L’Allemand Tom Enders, l’ex-patron d’Airbus, avait menacé en début 2019 de quitter le Royaume-Uni en cas de Brexit sans accord. Son successeur, le Français Guillaume Faury, a assuré le contraire en mai 2019… De quoi rassurer les 14 000 employés du groupe, dont chaque appareil contient 10 000 pièces « made in UK » (sur environ 350 000) venant de 4 000 sous-traitants. Ceux-ci collaborent avec l’usine galloise de Broughton, spécialisée dans les ailes.

Retards évités par une société américaine

« Sans Palantir, Airbus n’aurait pas réussi la montée en cadence », assure Fabrice Brégier, ex-numéro 2 du géant européen et désormais patron de Palantir France. Née à Palo Alto (Etats-Unis), la société est connue pour aider des services de renseignement et de police à collecter et analyser des données informatiques afin de localiser un terroriste ou démanteler un réseau pédophile.

Palantir a aussi séduit des industriels comme Airbus. Le géant européen, qui a signé un contrat d’exclusivité pour que l’entreprise de big data ne travaille pas avec Boeing, utilise son savoir-faire, depuis 2016, pour la maintenance prédictive.

« Avant on rassemblait les informations de différents systèmes dans des fichiers Excel et on prenait un mois pour détecter les points bloquants dans le processus de fabrication. Aujourd’hui on met un jour car on collecte nos données sous un même format  », se félicite Guillaume Martin, data analyst chez Airbus.

Concrètement, la plate-forme collaborative permet à l’inspecteur qualité de signaler, via sa tablette, un trou d’un diamètre trop large. L’information remonte à la hiérarchie, au fournisseur… Avant que celui-ci ne produise de nouvelles pièces non-conformes. A la clé, moins de pénalités pour retards de livraison soit une économie de centaines de millions d’euros, estime Airbus.

Les sièges, un élément stratégique

Un ou deux emplacements de gobelets ? Une prise USB ou pas ? Quelle taille pour la tablette ? Les dilemmes sont nombreux quant au choix du siège par les compagnies aériennes. En effet, ils sont leur signature et donc stratégiques, principalement pour les premières classes ou business, et pèsent jusqu’à 5 % du prix d’un avion (101 millions d’euros, prix catalogue pour un A320 en 2018).

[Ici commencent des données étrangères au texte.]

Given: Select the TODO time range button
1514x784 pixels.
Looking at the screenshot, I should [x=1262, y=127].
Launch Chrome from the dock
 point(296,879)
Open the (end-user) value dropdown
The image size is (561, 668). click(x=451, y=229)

Mais n’équipe pas un Airbus qui veut. Le choix du fournisseur obéit à un processus très strict. Soit la compagnie commande auprès du groupe, à partir du catalogue de fournisseurs préalablement qualifiés par l’avionneur, ou bien elle achète directement via d’autres fournisseurs également préqualifiés par ce dernier.

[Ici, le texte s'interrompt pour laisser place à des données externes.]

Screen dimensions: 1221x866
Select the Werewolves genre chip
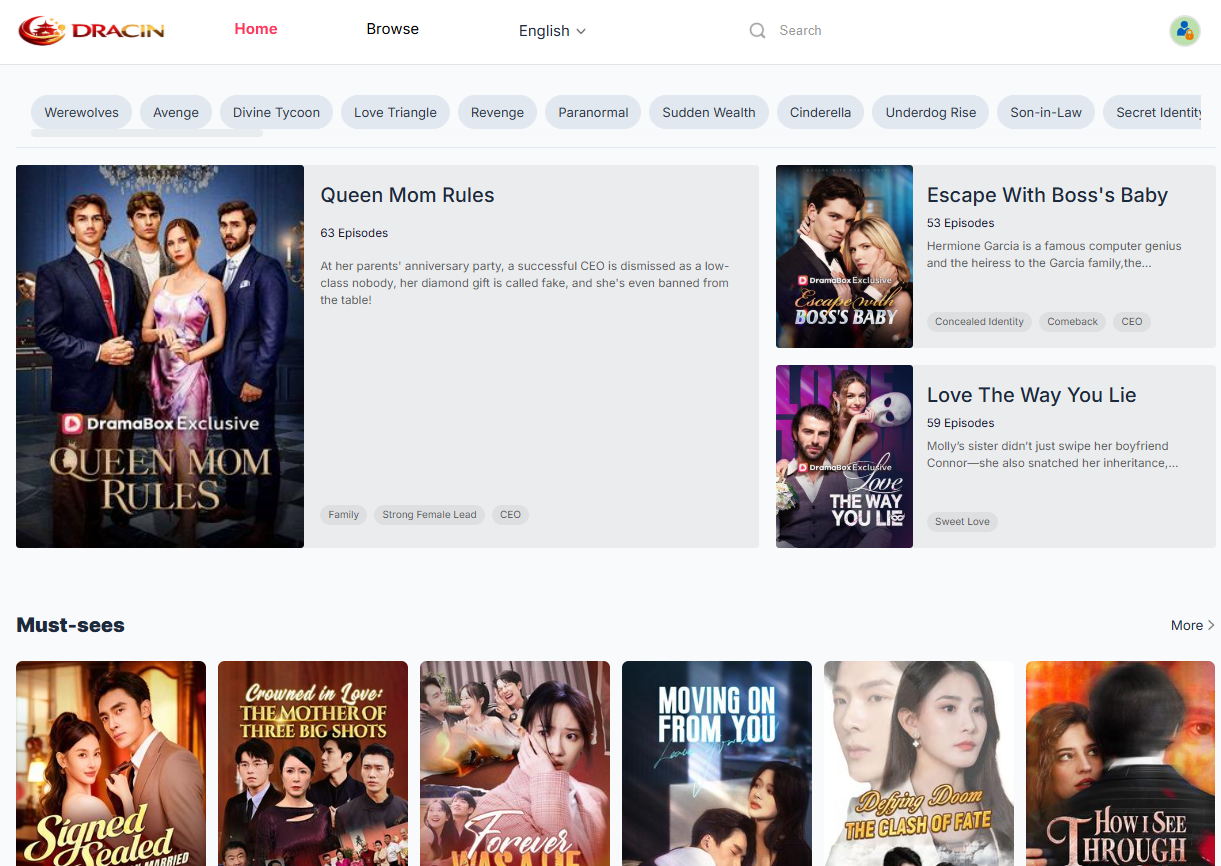(82, 112)
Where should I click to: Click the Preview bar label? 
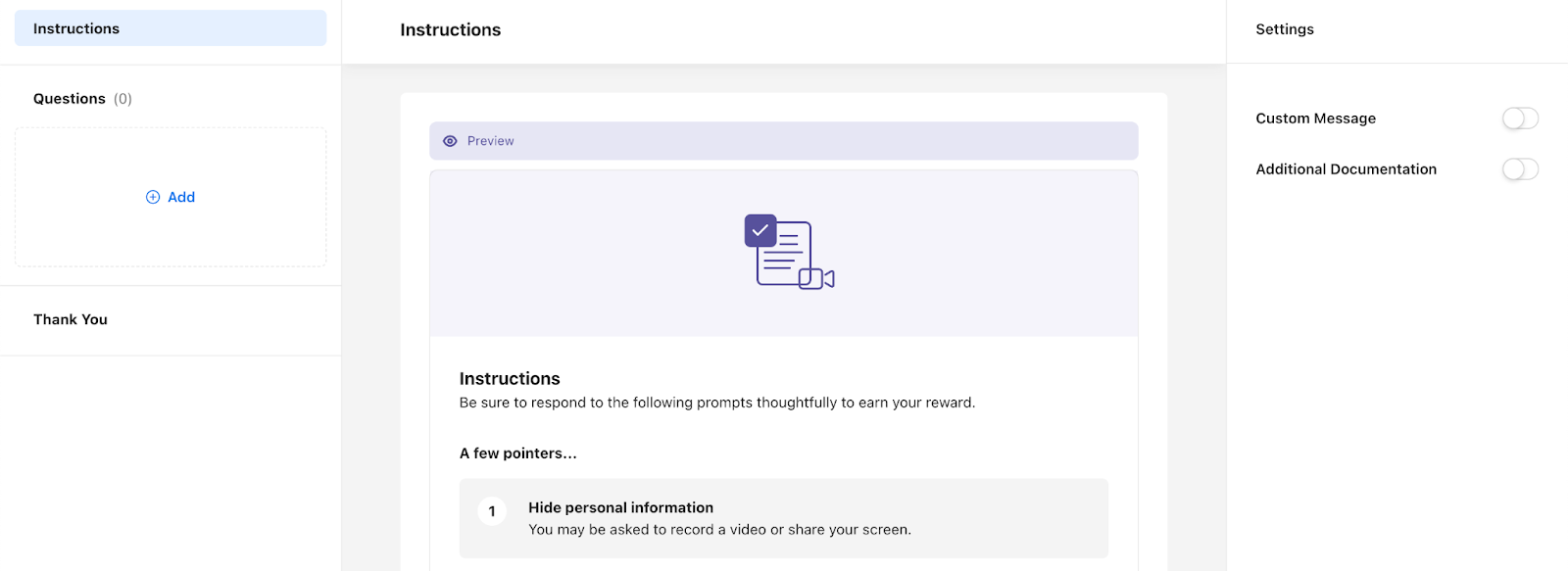(x=491, y=141)
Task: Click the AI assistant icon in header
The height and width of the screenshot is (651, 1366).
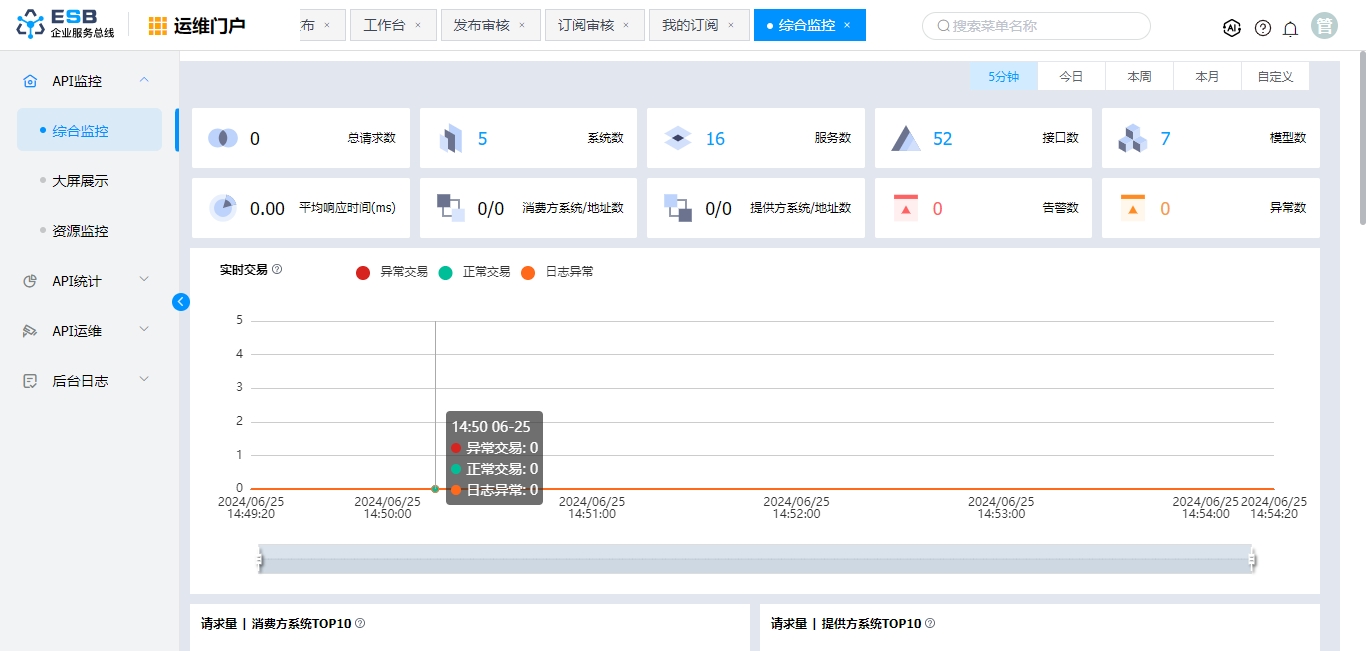Action: coord(1232,28)
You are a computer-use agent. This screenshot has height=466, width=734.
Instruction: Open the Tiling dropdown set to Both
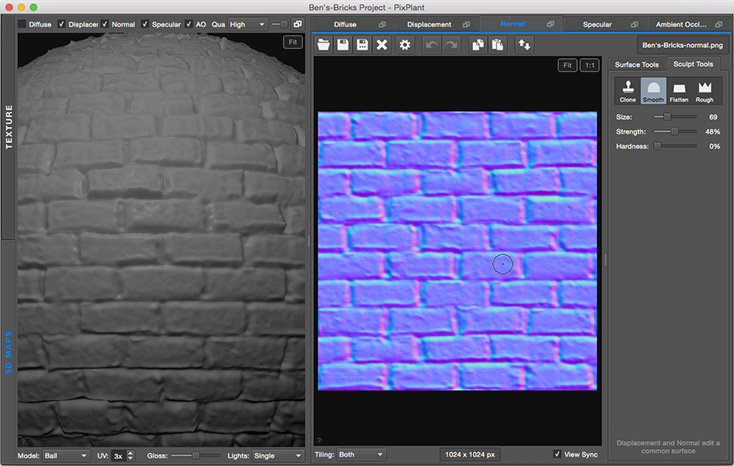(x=360, y=454)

Des start-up comme la française Expliseat, née en 2011, essaient de se positionner sur ce segment préempté par une poignée d’acteurs comme Recaro, Safran, Stellia, Rockwell Collins Rock…

Fabricant de sièges ultralégers pour la classe économique, en court et moyen courrier, Expliseat n’équipe pour l’instant que des compagnies aériennes étrangères. Depuis un an, elle est en plein processus de qualification au panel des fournisseurs d’Airbus en vue d’équiper un A320.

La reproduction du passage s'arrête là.